As I alighted from the bus, I realized that I had forgotten to carry my name tag. In our school as is in any other medical school, name tags are important in identifying students in the hospital. the name tags are of different colors according to faculty and hierarchy in the medical profession. We put on red tags as undergraduates in medicine while post graduates have gold tags. whoever doesn’t have a tag could be a consultant, a technician or a lost fellow. identifying a consultant again is not a daunting task because of their usual ardent demeanor. Sometimes they can be callous I tell you.
I hurried past the deserted corridor to the gynecology ward. The torrid smell of sickness welcomes me to this ward. On the end of the long alley past the wards is a nurse station with the attending nurses clustered together, their heads closely knit, obviously gossiping. Or what else could they be doing? I quickly hatched a plan to scare the nurses by masquerading as a consultant. No name tag after all. I stopped for a while, prepared some false seriousness in my face, hands at the back, walking is majestic, not so fast not so slow, all this while composure is maintained, an embodiment of a seasoned obstetrician. My plan worked perfectly well. The nurses moved in quick successions, each to her desk and everything that was in the wrong place removed.
“Yes daktari,” one of the nurses said in a honeyed voice hoping that I did not see the events that transpired minutes ago.
“Are there any deliveries today?” I asked gently.
“OK, in that case i will leave,” I said as I made a U turn. Staying for long would mean having to deal with complications that might have occurred during the course of their monitoring of patients. I am only a medical student and after sending chills down their spines, I was not ready to have them confirm that I was not a consultant after all. They would have beaten me, literary.
To make good use of that afternoon, I went to the gynecological cancer ward in the same floor, to assist my friend Dr Kgabu. Dr Kgabu is a South African whose parents migrated to Kenya during the heydays of Apartheid. We first met during a round when he presented to the consultant on call a patient in a perfect and coherent manner that even a lay person could make a diagnosis from it. I developed a rapport with him and always forced him to listen to my patient presentations. I had grown to love gynecology under his tutelage and up to date, I respect his clinical acumen.
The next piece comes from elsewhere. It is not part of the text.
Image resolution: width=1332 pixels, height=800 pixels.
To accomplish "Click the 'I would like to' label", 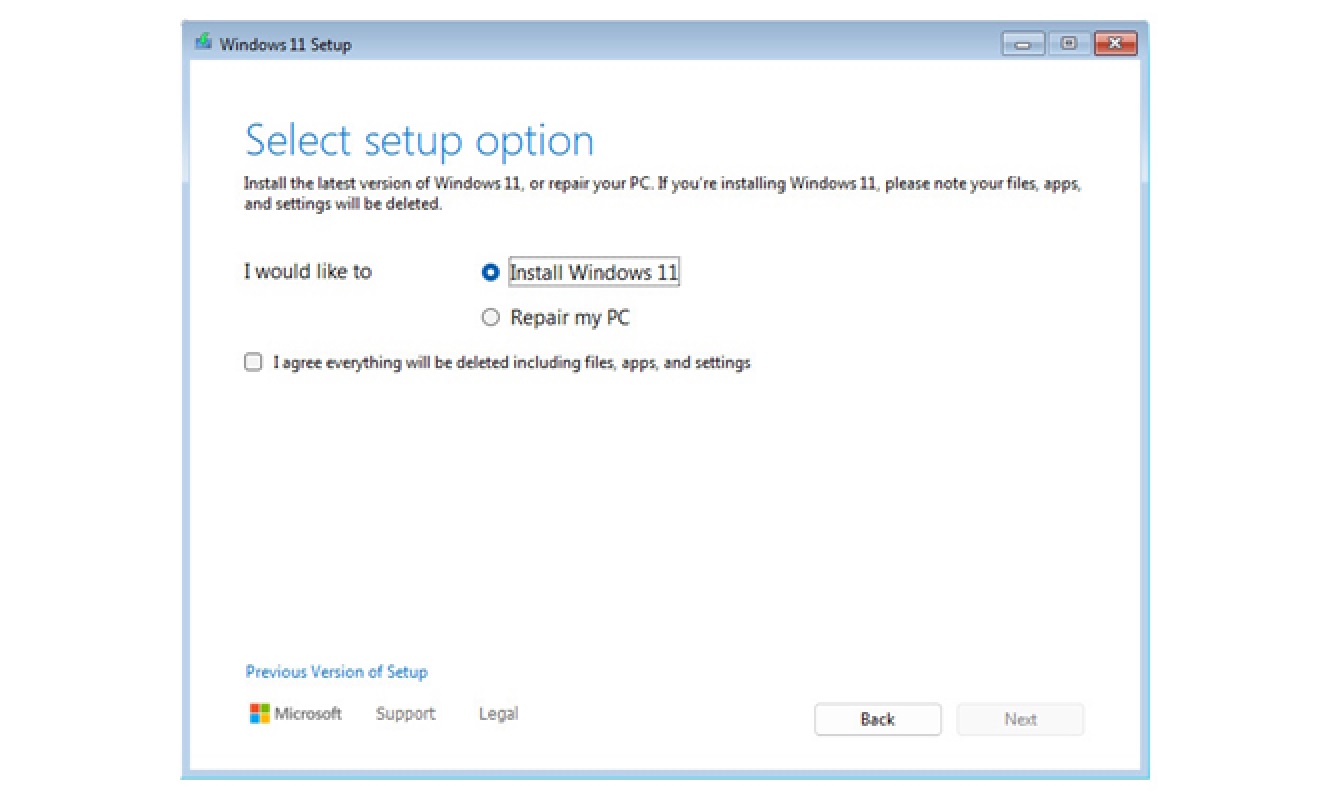I will (x=308, y=272).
He was preparing his patients for a major round the next day. This involved updating any biochemical tests, following up on some results from the laboratory and discharging whoever was fit to receive medication from home. The patients loved him dearly. some were contemplating giving him their daughters for marriage. Some just smiled cluelessly at him. Some called him sweet names as he passed by. As we were moving to Njoki’s bedside, one of the patients at the far corner shouted, ” Sweetheart, i don’t want to be injected today,” all the others covered their faces and shouted in unison, “No injection today!” However, they were careful enough not to be heard by the senior nurse who does not tolerate mischief. For a moment, I thought it was World’s No Injection Day.
Dr Kgabu had learnt enough Swahili to help him objectively ask questions related to bleeding and all the issues sorrounding women. he kindly asked for blood sample and Njoki scorningly replied , “ Ile damu ya jana mlipeleka wapi, kila siku damu damu na sina hata damu,” she was lamenting why blood samples had to be taken from her regurlarly. then she realized she had no choice and grudgingly gave her hand for blood to be drawn. as the needle pierced into her vein, she let out a shrill cry that was obviously of pretense. Women will be women. They nag, I tell you.